Ben hayatta şanslı birisiyim. Evrenin insana verdikleri belki de her insanın kendi kapasitesi kadar. Ne eksiğini veriyor, ne de fazlasını. Belki de lüzumsuz hayallere kapılmamak gerekiyor. Umutlarımızdan vazgeçelim demiyorum, aksine umudumuz mutlaka olmalı ama yapımıza uymayan ve çok da işimize yaramayacak şeyleri istememek, peşinden koşmamak gerek. Hani bazılarını çok mutlu eden şeyler vardır herkesin sahip olmak istediği ama o şey belki de bizim yapımıza uygun olmadığı için bize yaramayacağı gibi hayatımızı da karartacak. O yüzden insan sadece yapısına uygun kendisini mutlu edecek şeyleri istemeli diye düşünüyorum. Paragrafın başında ben hayatta şanslı biriyim demiştim. Belki de kendi şansımı kendim yaratıyorum. Çünkü istediğim şey yapıma uygun olduğu için beni çok mutlu edecek ve kapasitemin elde edebileceği bir şey olduğu için gerçekleşiyor da olabilir. Hayatta ne istersem bazen çok çaba sarf etmeden, bazen de çok çaba sarf ederek ama mutlaka oluyor. Çünkü olabilecek bir şeyleri istiyorum ama olmayabileceğini de göz önünde bulunduruyorum hayal kırıklığımın büyük olmaması için. İşin olumsuz olabileceğini de göz önünde bulundurmak yaşamına kaldığın yerden devam edebilmene olanak sağlıyor. Gerçekten isteyip de olamayan şey ne olabilir ve hayatımızda nelere mal olabilir olmayınca? Hiç bir şeye. Hayatımızda olmasını istediğimiz şey sanki daha öncesinde var mıydı? Bizim hayata merhaba dememiz, nefes almamız bile olabilecek en güzel şey değil mi? Hayatta zaten ölüme çare dışında mümkünatı olmayan bir şey var mı? İstediğimiz olmayınca kıyamet de kopacak değil ya sonuçta. OImuyorsa, olmayacak, olmaması gereken veya hak etmediğimiz bir şeydir. Olacak olanında istedikten sonra olmaması için bir sebep yok.

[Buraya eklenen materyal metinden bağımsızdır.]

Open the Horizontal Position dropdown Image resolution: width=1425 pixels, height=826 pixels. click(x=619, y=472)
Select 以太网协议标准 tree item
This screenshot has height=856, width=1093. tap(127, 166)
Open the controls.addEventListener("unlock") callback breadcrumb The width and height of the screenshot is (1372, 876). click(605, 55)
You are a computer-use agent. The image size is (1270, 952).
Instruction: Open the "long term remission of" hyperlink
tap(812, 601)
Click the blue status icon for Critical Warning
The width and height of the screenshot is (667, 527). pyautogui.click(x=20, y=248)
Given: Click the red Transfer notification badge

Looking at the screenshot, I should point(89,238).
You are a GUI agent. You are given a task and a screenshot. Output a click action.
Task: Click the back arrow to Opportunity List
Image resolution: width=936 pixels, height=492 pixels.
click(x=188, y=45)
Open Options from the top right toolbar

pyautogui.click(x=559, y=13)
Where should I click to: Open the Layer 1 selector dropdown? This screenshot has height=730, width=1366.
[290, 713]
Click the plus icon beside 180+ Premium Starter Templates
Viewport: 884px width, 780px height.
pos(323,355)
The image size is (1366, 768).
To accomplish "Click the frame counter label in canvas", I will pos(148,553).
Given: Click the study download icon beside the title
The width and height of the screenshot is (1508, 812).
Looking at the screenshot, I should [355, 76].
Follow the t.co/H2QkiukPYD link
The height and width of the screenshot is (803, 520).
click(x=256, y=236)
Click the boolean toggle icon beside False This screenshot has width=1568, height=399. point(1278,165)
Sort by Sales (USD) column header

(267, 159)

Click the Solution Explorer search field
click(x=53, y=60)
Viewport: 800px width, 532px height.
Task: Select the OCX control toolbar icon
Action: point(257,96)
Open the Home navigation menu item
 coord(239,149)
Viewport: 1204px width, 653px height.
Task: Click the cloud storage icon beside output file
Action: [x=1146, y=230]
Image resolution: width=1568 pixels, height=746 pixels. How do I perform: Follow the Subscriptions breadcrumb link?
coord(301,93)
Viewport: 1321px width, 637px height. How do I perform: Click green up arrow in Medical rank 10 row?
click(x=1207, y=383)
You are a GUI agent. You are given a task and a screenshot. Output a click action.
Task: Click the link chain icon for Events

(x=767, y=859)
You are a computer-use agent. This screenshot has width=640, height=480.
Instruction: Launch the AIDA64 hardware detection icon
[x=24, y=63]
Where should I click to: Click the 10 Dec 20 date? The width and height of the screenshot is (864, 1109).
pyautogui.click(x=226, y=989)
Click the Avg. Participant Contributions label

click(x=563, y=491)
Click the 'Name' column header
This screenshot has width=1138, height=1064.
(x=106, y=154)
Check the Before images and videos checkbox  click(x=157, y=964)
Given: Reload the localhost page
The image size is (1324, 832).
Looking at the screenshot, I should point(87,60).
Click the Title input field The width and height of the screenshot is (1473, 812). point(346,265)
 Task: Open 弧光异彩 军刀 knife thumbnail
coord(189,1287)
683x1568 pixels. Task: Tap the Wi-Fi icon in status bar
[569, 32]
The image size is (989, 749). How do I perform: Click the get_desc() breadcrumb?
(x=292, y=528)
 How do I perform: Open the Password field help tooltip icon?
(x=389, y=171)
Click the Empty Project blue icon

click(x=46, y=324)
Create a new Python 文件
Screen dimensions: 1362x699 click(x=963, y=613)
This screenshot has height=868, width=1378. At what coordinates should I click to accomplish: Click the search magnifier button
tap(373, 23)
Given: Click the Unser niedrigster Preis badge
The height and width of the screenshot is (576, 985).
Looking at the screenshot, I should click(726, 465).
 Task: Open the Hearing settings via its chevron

Bir de ben başkalarına göre küçük şeyler ama kendime göre büyük olan şeyler istemişimdir hayatta hep. Bugünde öyle oldu. 2005 yılında çıkmış bir sanatçı ve müzik albümünü keşfettim ama albüm artık piyasada yoktu. İnternette ikinci el ürünler satan pazarda kullanılmış olan bir tane buldum. Hem de 6.5 liraya. Hemen sipariş verdim ve ertesi gün geldi. Albümün jelatini açılmış ama hiç kullanılmamış. Parmak izi bile yoktu. Çünkü ben takıntılılığımdan dolayı CD'lerde parmak izinden çok rahatsız olurum. Bazıları benim gerçekleşen isteğimin küçüklüğüne gülüyordur büyük ihtimal ama bu albüme kavuşmak benim için çok lüks bir otomobile kavuşmaktan çok daha önemliydi. E buna benzer küçük şeylerin yanında büyük şeyler de olmuyor değil. Gerçekten istemekten vazgeçmemek gerekiyor istediğimizin olması için. İstedikten sonra bir yıl sonra bile gerçekleşebiliyor isteklerimiz hiç beklemediğimiz bir anda ama o ana kadar içimizdeki isteme arzusundan hiç vazgeçmemek gerekiyor. Zaten vazgeçince isteğini gerçekleştirecek şeyleri görmüyorsun bile. Umut, isteme arzusu olabilecek güzelliklerin ışığı gibi. Vazgeçince ışıkları kapatmış gibi oluyorsun bir anlamda.